Architecture overview¶
Supported operating systems¶
We support any OS with a C++11 compiler. The public version only supports x86-64 CPUs (Linux and Windows) but could work on Android, iOS, NVIDIA Jetson, RPI… We’ll release the mobile versions in the coming months after the initial release. The Github repository contains binaries for Windows and Linux (x86-64) as reference code to allow developers to test the implementation. These reference implementations come with Java, C#, Python and C++ APIs.
Supported CPUs¶
We officially support any ARM32 (AArch32), ARM64 (AArch64), X86 and X86_64 architecture. The SDK have been tested on all these CPUs.
MIPS32/64 may work but haven’t been tested and would be horribly slow as there is no SIMD acceleration written for these architectures.
Almost all computer vision functions are written using assembler and accelerated with SIMD code (NEON, SSE and AVX). Some computer vision functions have been open sourced and shared in CompV project available at https://github.com/DoubangoTelecom/CompV.
Supported GPUs¶
We support any OpenCL 1.2+ compatible GPU for the computer vision parts. For the deep learning modules:
We support any NVIDIA GPU, thanks to TensorRT.
We support any Intel GPU, thanks to OpenVINO.
The mobile (ARM) implementation works anywhere thanks to the multiple backends: OpenCL, OpenGL shaders, Metal and NNAPI.
Please note that for the mobile (ARM) implementation a GPU isn’t required at all. Most of the time the code will run faster on CPU than GPU thanks to fixed-point math implementation and quantized inference.
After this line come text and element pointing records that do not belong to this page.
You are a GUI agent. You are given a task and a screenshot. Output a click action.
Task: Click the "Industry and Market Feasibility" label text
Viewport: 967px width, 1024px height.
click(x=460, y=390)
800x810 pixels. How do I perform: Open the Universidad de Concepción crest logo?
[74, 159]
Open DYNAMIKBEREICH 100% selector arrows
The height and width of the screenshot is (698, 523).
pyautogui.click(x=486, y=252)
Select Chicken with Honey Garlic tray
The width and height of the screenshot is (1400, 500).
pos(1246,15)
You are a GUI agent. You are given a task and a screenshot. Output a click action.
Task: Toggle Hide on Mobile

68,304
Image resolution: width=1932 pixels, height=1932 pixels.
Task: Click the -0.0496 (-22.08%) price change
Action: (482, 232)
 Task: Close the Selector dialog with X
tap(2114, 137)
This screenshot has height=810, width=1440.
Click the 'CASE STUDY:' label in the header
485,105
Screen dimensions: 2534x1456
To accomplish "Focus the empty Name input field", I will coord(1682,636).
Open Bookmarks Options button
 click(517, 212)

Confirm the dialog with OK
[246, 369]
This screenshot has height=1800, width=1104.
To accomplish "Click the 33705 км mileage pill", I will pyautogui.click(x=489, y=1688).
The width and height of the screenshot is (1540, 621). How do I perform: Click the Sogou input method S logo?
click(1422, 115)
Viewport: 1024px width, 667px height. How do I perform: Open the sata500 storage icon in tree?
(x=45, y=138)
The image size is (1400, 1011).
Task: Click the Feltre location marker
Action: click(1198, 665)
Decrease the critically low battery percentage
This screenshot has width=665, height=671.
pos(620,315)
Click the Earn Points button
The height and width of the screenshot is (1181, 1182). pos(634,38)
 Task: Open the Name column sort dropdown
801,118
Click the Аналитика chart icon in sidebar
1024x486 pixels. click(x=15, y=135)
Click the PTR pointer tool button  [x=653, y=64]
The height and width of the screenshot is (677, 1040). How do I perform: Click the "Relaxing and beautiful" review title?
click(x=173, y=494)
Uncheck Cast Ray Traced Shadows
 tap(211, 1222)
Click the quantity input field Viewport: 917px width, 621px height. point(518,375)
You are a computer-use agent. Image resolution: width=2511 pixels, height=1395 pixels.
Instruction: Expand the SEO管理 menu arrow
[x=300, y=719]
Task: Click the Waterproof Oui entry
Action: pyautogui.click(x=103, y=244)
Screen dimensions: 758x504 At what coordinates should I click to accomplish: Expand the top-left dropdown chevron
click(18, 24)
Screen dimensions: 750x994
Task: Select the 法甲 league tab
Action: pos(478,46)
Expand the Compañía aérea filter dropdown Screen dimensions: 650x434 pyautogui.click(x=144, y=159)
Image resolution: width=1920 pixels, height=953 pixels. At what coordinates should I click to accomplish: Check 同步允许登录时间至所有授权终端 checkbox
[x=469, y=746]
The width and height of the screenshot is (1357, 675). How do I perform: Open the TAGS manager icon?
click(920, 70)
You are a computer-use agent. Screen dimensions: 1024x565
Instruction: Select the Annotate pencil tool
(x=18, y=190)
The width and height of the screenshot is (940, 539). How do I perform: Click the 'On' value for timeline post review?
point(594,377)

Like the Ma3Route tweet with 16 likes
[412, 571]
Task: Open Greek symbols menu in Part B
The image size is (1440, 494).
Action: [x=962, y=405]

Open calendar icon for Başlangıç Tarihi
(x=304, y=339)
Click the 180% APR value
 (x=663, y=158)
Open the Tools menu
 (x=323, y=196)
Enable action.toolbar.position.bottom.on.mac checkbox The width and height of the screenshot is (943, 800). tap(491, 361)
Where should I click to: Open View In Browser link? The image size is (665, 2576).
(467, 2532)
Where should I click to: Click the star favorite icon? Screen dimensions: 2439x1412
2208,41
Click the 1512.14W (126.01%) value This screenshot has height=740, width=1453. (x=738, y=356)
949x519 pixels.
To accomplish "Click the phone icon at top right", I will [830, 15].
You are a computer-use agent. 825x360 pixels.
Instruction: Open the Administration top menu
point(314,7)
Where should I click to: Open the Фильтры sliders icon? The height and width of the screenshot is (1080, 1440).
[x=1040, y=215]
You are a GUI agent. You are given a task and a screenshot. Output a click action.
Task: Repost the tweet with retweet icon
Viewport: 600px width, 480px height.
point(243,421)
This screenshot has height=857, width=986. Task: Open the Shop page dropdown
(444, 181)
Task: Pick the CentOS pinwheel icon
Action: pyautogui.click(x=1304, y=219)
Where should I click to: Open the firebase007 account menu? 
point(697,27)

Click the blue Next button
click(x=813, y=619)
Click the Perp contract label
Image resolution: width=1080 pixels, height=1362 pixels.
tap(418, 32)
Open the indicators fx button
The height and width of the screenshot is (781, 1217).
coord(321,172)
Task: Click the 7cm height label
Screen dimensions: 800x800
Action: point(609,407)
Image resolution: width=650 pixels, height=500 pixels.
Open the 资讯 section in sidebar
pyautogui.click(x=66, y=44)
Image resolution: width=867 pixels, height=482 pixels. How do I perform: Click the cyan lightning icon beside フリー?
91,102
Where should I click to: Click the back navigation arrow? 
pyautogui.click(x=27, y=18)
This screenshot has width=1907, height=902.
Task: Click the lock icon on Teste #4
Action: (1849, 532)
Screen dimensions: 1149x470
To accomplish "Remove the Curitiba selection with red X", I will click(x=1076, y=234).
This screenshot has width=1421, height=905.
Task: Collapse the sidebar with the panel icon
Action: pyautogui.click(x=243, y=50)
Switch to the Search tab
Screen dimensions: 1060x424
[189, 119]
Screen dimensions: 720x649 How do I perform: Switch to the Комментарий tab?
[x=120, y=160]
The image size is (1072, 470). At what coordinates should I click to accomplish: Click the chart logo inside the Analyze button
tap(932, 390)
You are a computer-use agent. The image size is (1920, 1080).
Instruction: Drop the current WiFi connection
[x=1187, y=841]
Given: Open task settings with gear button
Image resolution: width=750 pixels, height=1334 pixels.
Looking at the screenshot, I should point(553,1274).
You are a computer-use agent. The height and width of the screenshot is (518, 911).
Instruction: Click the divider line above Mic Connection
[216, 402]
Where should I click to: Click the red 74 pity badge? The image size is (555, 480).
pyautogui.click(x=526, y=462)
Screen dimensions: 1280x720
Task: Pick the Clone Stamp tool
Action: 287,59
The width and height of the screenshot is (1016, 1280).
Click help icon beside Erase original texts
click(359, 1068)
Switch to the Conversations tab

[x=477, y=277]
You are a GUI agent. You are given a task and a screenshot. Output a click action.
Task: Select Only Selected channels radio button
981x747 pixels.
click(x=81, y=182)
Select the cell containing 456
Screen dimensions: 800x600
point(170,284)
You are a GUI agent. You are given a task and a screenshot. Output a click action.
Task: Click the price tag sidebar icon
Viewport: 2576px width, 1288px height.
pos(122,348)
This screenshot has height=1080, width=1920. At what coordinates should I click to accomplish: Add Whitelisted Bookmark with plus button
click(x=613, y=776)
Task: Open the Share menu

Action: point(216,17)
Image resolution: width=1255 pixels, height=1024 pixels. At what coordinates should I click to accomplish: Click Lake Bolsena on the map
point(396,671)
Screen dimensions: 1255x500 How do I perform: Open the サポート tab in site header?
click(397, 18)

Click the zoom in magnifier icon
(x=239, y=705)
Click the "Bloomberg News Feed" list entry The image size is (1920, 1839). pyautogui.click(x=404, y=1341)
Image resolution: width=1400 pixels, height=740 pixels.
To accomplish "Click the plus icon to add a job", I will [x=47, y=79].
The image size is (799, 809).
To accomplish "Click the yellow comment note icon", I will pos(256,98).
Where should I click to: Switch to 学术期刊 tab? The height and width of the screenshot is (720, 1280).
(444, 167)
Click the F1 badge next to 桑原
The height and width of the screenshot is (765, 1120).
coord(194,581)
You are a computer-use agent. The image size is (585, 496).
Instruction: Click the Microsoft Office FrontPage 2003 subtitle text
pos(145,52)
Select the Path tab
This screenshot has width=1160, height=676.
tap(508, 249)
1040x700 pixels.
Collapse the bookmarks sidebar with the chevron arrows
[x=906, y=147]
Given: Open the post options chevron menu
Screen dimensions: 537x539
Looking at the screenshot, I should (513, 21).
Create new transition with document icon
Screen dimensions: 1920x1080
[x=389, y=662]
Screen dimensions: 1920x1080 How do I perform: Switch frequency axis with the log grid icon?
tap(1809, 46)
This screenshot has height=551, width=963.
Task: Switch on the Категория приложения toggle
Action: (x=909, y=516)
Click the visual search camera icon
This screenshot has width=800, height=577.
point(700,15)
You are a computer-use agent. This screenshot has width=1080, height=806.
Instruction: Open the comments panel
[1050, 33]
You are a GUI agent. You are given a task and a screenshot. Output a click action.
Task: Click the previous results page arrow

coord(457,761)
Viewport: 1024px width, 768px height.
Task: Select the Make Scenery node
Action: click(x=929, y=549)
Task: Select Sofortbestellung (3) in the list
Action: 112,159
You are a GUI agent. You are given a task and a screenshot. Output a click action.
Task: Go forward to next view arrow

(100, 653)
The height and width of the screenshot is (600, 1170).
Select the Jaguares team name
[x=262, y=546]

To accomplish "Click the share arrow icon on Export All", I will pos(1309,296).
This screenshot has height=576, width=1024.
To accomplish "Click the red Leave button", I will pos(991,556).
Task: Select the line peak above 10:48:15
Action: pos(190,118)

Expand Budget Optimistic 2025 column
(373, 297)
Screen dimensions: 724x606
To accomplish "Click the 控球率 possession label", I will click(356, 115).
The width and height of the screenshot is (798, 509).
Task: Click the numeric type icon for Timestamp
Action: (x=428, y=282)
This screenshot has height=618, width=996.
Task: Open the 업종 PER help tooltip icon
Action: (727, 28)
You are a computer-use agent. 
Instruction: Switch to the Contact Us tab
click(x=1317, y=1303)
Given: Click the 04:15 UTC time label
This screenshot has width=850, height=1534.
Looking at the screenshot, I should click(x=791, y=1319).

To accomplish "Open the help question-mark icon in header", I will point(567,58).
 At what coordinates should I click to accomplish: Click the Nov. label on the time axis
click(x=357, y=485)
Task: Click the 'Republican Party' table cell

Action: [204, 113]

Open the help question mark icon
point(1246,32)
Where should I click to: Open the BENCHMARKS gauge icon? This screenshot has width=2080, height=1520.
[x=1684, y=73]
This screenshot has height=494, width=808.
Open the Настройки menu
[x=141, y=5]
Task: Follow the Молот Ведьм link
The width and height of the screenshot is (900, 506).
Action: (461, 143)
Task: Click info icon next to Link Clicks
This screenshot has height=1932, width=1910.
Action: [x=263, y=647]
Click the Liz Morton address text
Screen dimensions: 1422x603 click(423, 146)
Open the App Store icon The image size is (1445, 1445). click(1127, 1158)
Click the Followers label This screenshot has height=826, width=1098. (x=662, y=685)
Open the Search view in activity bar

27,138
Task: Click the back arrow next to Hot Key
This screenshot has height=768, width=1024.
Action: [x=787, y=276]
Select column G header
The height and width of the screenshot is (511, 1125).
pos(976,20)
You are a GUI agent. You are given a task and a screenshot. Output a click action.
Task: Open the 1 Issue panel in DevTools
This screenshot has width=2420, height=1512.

GPU implementations will provide more accuracy as it rely on 32bit floating-point math. We’re working to provide 16bit floating-point models for the coming months.
Supported VPUs¶
Thanks to OpenVINO, we support Intel Movidius Vision Processing Unit (VPU).
Supported FPGAs¶
Thanks to OpenVINO, we support Intel FPGAs.
Supported programming languages¶
The code was developed using C++11 and assembler but the API (Application Programming Interface) has many bindings thanks to SWIG.
Bindings: ANSI-C, C++, C#, Java, ObjC, Swift, Perl, Ruby and Python.
Supported raw formats¶
We supports the following image/video formats: RGBA32, BGRA32, RGB24, BGR24, NV12, NV21, Y(Grayscale), YUV420P, YVU420P, YUV422P and YUV444P. NV12 and NV21 are semi-planar formats also known as YUV420SP.
Optimizations¶
Hand-written assembler
SIMD (SSE, AVX, NEON) using intrinsics or assembler
GPGPU (CUDA, TensorRT, TF-TRT, OpenVINO, OpenCL, OpenGL, NNAPI and Metal)
Smart multithreading (minimal context switch, no false-sharing, no boundaries crossing…)
Smart memory access (data alignment, cache pre-load, cache blocking, non-temporal load/store for minimal cache pollution, smart reference counting…)
Fixed-point math
Quantized inference
… and many more
Many functions have been open sourced and included in CompV project: https://github.com/DoubangoTelecom/CompV. More functions from deep learning parts will be open sourced in the coming months. You can contact us to get some closed-source code we’re planning to open.
Thread safety¶
All the functions in the SDK are thread safe which means you can invoke them in concurrent from multiple threads. But, you should not do it for many reasons:
The SDK is already massively multithreaded in an efficient way (see the threading model section).
You’ll end up saturating the CPU and making everything run slower. The threading model makes sure the SDK will never use more threads than the number of virtual CPU cores. Calling the engine from different threads will break this rule as we cannot control the threads created outside the SDK.
Unless you have access to the private API the engine uses a single context which means concurrent calls are locked when they try to write to a shared resource.